Marketing is an important part of any business and often the source of major expenses. To use its marketing budget more effectively, a business can employ a targeted approach based on market research and segmentation. Geographic target marketing is one such approach that can help a business reach customers and promote itself more efficiently and at a reduced cost.

Target Markets

A target market is a group of potential customers who share certain attributes and receive special attention from a business's marketing efforts. Target markets may include likely buyers or consumers who are not yet familiar with a business's products but would have a chance to become likely buyers if they became more aware. A geographic target market relies on the physical location of a consumer's residence, place of business or site of visiting to determine whether the consumer falls within the business's targeted group.

Uses

A business can act on its geographic target market in a number of ways. Businesses may choose to open new locations or initially establish themselves in specific locations where the demographic of nearby consumers fits with a profile of likely customers. Other businesses offer goods and services that are more likely to attract customers in certain types of geographic locations. For example, a ski shop is more likely to have strong sales in a location where it snows throughout the winter and there are ski resorts nearby.

Marketing

Besides choosing where to do business, a company can use geographic target marketing to decide where to spend its advertising dollars.
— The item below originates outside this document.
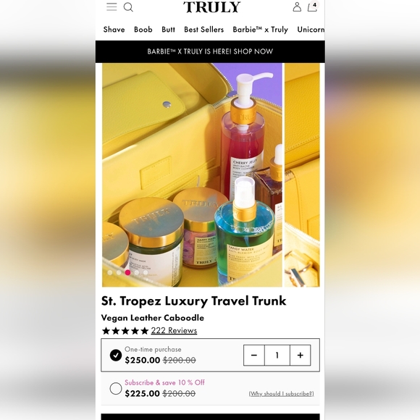The image size is (420, 420).
Task: Open the account profile icon
Action: [297, 7]
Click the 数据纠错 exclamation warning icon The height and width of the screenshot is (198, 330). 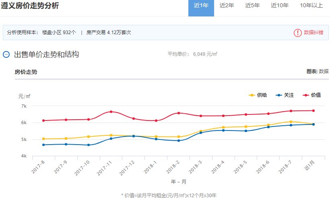coord(297,33)
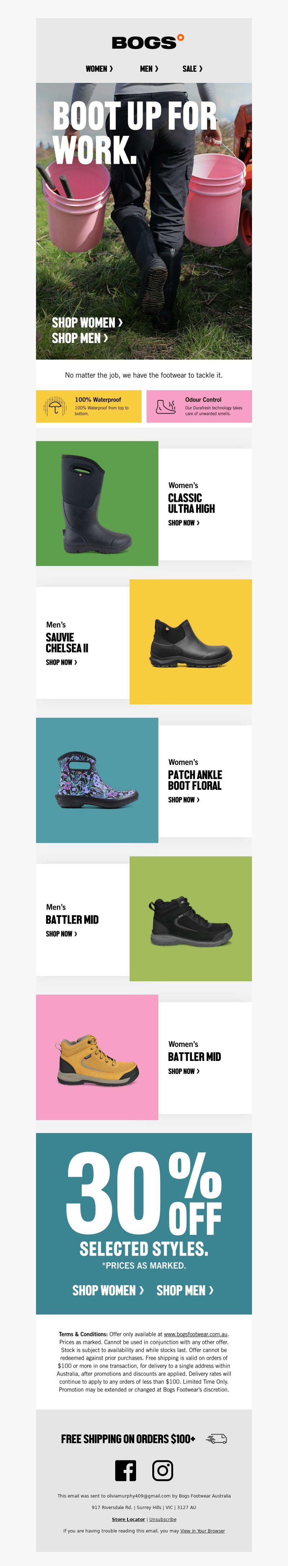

Geographic regions that include more potential customers or represent a new, untapped market are more appealing to businesses than geographic locations that have lower population densities or fewer customers from a target demographic. For example, technology companies may invest more heavily in advertising in urban locations and near college campuses, while lawn and garden businesses would get more mileage out of their advertisements by placing them in suburban and rural locations.

Process

Businesses can define their own target markets or rely on outside marketing firms to supply data and help make decisions. Marketing firms compile demographic data and perform surveys based on existing businesses and market trends to determine the best locations to do business or invest in marketing. A business that performs its own market research can still target particular geographic locations by collecting customer addresses to determine where more potential buyers might live or noting the locations of customers who order products online or over the phone to learn about where interest is high and identify potential locations for expansion.